Combine and mix, resisting the urge to eat all of the topping as-is.
A Cherry Filling
Now the cherries. Wash and stem them…
Pit them. If you do not own a cherry pitter, and you like cherries, please get a cherry pitter.
Into a pot, add cherries, lemon juice, a wee bit of honey, and ground flax. Or a cornstarch slurry, if you prefer.
Cook for just a few minutes, just to allow the cherries to break down a little, and juices to mingle with the honey and lemon.
Done! Fresh cherries don’t need more than that.
Put all the cherries into a pie plate, or divide into 4 equal parts for one-cup ramekins.
Add the nut crumble topping. If you prefer to not turn on your oven, this is delicious as-is.
Or, you can toast them for about 10 minutes, or until the tops are golden. I almost left these in too long. Almost.
Serve, with or without ice cream.
Fresh Bing Cherry and Walnut Crumble
It is easy to sub out sweeteners, if you do not eat honey. Start with a small amount and add more if your sweet teeth demands it. Fresh sweet cherries do not need much added sweetener, but if you are using a tart cherry, sweeten away!
Preheat oven to 350°
For the crumble topping
- ½ c raw almonds
- ½ c raw walnuts
- ¼ c (or more) walnuts, ground to flour consistency (can be rough)

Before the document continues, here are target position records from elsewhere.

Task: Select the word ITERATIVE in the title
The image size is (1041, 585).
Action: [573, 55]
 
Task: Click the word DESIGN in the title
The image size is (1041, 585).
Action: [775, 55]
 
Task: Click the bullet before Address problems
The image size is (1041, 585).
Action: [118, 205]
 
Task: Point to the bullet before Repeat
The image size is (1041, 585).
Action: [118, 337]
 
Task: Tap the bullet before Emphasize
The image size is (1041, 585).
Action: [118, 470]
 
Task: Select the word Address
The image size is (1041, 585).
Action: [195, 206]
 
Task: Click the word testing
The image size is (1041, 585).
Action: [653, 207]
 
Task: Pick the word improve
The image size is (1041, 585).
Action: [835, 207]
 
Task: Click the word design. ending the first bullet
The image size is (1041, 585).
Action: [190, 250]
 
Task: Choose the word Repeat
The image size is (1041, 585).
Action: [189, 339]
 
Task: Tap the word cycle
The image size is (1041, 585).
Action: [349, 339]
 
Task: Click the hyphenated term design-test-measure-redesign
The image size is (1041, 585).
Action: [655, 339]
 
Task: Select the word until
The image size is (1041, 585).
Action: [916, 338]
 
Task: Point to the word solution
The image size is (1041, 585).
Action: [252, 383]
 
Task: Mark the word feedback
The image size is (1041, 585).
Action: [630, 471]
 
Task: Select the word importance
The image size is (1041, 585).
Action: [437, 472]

- ½ T flax, ground (it is preferable to grind flax seed as needed)
- ½ T cinnamon
- Pinch of salt
- 2 T honey (or another sweetener, if preferred)
- 2 T butter (or coconut oil, if preferred)
For the filling
- 4 cups cherries, pitted (Any variety you prefer.)
- 1-2 T honey (or another sweetener, if preferred)
- ½ T ground flax (or use a cornstarch slurry)
- ½ T lemon juice
Optional: (but I like it) Soak whole walnuts and almonds in the best water you have, in the fridge, overnight. Drain them. Discard water. Dry them with a clean towel.
Coarsely chop walnuts and almonds and place into a mixing bowl. Add 1/2 T flaxseed, cinnamon, and salt. Mix. Add honey and butter. Mix to combine. Taste. Adjust flavors, if desired. Set aside.
For the filling, in a sauce pot on medium heat, combine all filling ingredients. (Ground flaxseed will thicken the sauce, but you can use a cornstarch slurry, if preferred. In a separate small bowl mix together about 1 t cornstarch with about 1 t water.) Cook for about 10 minutes, stirring occasionally, until cherries start breaking down and release juices.
Place all of the cherry filling into a pie plate, or divide it into 4 portions and and fill four one-cup ramekins. Spread nut crumble topping over cherry filling.
If it it is a hot day and you prefer to not turn on the oven, this is actually quite delicious as-is. Otherwise, bake for about 10 minutes, or until nut crumble is toasted and golden. Keep an eye on it.